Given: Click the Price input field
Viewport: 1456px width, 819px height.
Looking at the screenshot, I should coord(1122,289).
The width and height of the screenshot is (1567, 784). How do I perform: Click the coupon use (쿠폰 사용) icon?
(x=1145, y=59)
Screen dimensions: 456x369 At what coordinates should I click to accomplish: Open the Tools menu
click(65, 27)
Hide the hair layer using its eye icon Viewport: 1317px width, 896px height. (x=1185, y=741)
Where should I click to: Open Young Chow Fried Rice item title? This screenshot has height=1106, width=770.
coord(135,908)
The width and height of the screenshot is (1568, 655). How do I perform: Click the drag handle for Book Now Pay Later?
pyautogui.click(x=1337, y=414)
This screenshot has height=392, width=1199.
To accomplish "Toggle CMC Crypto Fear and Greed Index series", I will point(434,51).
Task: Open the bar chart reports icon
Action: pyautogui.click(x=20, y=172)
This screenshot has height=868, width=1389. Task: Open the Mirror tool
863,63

= = = = =

Work request — Give back the whole listing above. Keep every character the same.

Completed exercise —
Given: Click the Price input field
Viewport: 1456px width, 819px height.
Looking at the screenshot, I should coord(1122,289).
The width and height of the screenshot is (1567, 784). How do I perform: Click the coupon use (쿠폰 사용) icon?
(x=1145, y=59)
Screen dimensions: 456x369 At what coordinates should I click to accomplish: Open the Tools menu
click(65, 27)
Hide the hair layer using its eye icon Viewport: 1317px width, 896px height. (x=1185, y=741)
Where should I click to: Open Young Chow Fried Rice item title? This screenshot has height=1106, width=770.
coord(135,908)
The width and height of the screenshot is (1568, 655). How do I perform: Click the drag handle for Book Now Pay Later?
pyautogui.click(x=1337, y=414)
This screenshot has height=392, width=1199.
To accomplish "Toggle CMC Crypto Fear and Greed Index series", I will point(434,51).
Task: Open the bar chart reports icon
Action: pyautogui.click(x=20, y=172)
This screenshot has height=868, width=1389. Task: Open the Mirror tool
863,63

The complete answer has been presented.